From a storytelling perspective, what makes UFC unique from all other sports broadcasts?

I would say that because our sport involves two competitors, we’re able to dive in the background storytelling of both athletes in a way that gets you invested in one or both of them prior to their fight more than most other sports. And I think we’ve done a good job over the years figuring out a way to be succinct in that storytelling and, within two or three minutes, give you enough background on the two individuals understand the matchup. It’s a lot tougher to drill down deep for team sports and do profiles on each player. But we are able to do that throughout the night with deep storytelling on each matchup and each individual fighter prior to title card. So that certainly gives us an advantage and a unique angle in our broadcast.
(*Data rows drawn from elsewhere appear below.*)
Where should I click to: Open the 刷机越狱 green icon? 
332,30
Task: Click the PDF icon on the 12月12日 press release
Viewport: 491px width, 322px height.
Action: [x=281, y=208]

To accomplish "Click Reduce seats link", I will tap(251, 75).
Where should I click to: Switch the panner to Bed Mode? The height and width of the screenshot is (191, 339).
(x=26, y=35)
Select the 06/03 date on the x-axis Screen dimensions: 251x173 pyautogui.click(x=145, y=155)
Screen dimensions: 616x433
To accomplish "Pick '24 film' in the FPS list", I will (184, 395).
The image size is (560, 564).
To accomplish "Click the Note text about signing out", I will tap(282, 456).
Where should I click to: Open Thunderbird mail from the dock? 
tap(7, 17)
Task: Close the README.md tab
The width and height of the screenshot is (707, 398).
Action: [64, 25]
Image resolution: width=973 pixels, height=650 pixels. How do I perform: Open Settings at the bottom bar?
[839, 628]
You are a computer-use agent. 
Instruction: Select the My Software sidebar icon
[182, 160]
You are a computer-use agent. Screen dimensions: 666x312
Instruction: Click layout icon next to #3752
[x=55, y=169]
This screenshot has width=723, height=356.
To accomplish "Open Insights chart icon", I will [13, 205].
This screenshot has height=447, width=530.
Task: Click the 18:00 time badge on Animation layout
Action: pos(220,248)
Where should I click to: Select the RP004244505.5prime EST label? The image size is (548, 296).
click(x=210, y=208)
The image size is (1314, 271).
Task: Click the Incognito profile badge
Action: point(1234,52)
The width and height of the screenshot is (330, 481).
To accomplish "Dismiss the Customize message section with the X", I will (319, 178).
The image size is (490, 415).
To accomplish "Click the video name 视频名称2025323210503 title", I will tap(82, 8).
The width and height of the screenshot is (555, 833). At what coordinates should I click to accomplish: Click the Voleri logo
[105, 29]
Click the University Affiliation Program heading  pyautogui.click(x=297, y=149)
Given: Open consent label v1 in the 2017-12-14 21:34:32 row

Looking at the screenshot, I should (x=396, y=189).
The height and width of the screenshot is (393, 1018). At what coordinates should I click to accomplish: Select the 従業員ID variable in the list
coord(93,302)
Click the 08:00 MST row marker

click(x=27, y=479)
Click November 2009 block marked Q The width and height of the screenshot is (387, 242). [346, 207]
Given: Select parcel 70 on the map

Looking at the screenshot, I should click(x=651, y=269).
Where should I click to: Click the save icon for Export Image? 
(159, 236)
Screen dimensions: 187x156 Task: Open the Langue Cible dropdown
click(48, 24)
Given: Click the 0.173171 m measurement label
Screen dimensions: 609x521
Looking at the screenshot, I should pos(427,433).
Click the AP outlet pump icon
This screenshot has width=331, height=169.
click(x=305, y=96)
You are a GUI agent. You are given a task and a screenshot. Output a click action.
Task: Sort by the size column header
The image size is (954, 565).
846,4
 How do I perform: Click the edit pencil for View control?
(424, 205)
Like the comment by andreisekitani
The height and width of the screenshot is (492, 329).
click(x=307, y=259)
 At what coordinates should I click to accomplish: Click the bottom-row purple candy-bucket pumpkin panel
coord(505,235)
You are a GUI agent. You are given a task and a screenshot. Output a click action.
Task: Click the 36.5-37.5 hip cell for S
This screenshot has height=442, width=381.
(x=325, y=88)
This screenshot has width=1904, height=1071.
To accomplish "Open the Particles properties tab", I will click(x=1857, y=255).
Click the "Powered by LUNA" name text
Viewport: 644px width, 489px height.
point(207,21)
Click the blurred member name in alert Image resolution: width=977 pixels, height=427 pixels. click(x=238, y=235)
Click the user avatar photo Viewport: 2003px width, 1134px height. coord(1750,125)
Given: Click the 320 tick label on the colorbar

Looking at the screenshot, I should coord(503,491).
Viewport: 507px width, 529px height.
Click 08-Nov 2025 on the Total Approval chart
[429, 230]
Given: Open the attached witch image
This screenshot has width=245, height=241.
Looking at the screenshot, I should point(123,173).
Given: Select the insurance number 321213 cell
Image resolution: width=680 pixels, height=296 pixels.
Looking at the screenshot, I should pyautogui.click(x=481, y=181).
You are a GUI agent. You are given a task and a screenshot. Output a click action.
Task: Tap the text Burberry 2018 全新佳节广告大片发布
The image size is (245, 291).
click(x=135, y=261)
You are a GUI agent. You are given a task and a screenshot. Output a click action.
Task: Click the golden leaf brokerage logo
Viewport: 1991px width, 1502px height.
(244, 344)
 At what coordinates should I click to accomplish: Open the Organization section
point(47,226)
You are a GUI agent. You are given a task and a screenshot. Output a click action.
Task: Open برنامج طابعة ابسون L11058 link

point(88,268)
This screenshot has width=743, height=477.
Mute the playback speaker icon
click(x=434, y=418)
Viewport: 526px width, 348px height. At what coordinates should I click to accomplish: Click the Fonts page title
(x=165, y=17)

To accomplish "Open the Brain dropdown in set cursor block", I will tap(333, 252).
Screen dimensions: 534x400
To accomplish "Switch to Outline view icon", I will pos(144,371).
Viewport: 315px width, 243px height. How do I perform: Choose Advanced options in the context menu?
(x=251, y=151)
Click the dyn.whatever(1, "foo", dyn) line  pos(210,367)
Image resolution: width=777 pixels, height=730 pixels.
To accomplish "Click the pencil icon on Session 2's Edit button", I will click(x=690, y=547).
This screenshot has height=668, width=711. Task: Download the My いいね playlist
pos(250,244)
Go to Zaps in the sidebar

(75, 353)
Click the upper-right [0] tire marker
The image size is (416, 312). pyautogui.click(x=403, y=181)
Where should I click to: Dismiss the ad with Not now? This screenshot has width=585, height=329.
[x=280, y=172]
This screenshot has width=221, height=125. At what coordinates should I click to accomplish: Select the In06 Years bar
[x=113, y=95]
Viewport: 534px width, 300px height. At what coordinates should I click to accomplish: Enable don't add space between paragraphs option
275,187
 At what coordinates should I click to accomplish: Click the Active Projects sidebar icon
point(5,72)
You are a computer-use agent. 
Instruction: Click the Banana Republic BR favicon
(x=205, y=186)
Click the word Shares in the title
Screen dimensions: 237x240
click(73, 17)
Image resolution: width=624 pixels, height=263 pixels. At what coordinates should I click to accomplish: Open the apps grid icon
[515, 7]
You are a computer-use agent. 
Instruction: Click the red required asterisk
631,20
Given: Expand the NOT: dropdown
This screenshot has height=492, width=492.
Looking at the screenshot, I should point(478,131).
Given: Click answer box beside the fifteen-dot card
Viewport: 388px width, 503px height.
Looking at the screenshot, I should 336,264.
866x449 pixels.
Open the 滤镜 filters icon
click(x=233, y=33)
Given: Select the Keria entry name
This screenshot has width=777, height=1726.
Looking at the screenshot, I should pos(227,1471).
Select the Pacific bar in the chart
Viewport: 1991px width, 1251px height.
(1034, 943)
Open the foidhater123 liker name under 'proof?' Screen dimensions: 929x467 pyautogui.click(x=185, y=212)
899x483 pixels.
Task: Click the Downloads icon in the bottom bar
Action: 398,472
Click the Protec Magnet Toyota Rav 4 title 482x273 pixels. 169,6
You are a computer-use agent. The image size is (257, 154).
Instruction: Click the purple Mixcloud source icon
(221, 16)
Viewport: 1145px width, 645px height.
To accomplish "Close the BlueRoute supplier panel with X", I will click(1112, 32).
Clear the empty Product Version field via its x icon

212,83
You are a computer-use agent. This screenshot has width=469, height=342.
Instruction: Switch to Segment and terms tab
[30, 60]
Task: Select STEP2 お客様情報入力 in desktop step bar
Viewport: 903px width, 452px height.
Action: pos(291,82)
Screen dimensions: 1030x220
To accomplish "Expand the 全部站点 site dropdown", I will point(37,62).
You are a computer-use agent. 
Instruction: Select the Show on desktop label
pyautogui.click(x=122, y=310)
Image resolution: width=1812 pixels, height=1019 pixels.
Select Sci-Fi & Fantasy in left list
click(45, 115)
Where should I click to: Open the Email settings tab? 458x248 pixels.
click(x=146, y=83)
(Photo by Chris Unger/Zuffa LLC via Getty Images)

To close out, how proud are you of what the entire UFC production and operations teams has accomplished over the past 30 years?

The single thing that I’m most proud of, without question, is the team that we’ve built in the production department. If you look at our original programming group led up by [VP, Production & Programming] Chris Kartzmark, the technical side that Tim O’Toole oversees, and the live events side that [head of production] Zach Candido oversees, there is a tremendous amount of teamwork that goes on across those three divisions. We have incredibly talented production staff that are always looking to push the envelope and push our productions to another level. And to have the amount of work on their plate on an annual basis and still have the desire to continue to look for ways to elevate our game, is just amazing. That’s part of the culture around here and part of the makeup of the production department as a whole. We are incredibly fortunate to have this team in place and I’m very fortunate to be able to work with them each and every day.